0
votes

I am trying to dockerize Drupal 8. One thing which I couldn't wrap my head around is making customizations available to new containers. For instance, I have downloaded Bootstrap theme in my dockerfile and it shows under Appearance > Uninstalled themes. And I can Install and set it as default from admin UI. However, I don't want my docker image/container users to deal with this instead it should be installed by default when they run the container.

Is there any way to achieve this?

Here is my Dockerfile:

FROM drupal:8.9.13
RUN cd /opt/drupal/ \
    && composer require drupal/bootstrap:^3.23 \
    && composer install \ 
    && chown www-data:www-data -R /opt/drupal/web/themes 

P.S. I'm new to Drupal workloads.

2

2 Answers

0
votes

You can add drush via composer inside your docker file: composer require --dev drush/drush and call drush bin using its vendor dir ./vendor/bin/drush command. Now to set the default theme use the following command: ./vendor/bin/drush config-set system.theme default bootstrap.
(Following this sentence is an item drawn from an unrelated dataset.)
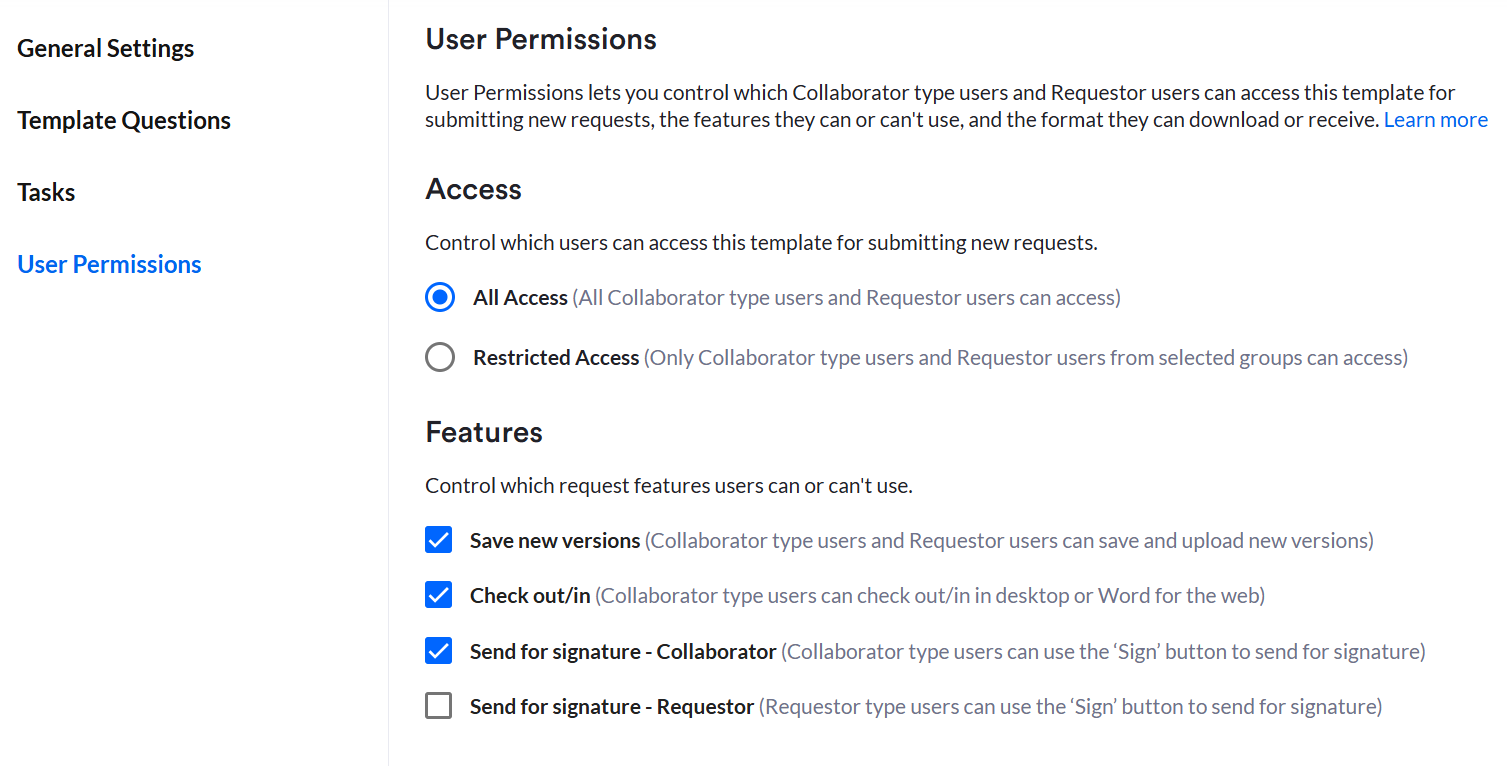Viewport: 1507px width, 766px height.
Task: Click 'Send for signature - Requestor' label text
Action: 612,707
The optional things that could be done are also ./vendor/bin/drush en bootstrap and ./vendor/bin/drush cr - to clear the cache if the theme default theme won't show at first time. You have to check if it's needed.

Credits go to: 1 and 2

0
votes

Installing modules with composer is very different from installing them in Drupal. In order to install a module in Drupal you need access to the database with a working installation. The problem is that anything in the Dockerfile is part of the build process - which is used for creating an image that is finally run via CMD. Now, I'm not familiar with the official Drupal Docker image but I'm sure it must be a simple PHP based container? The point being is that the last thing to happen is for PHP to actually be run, and until that point, MySQL is not running.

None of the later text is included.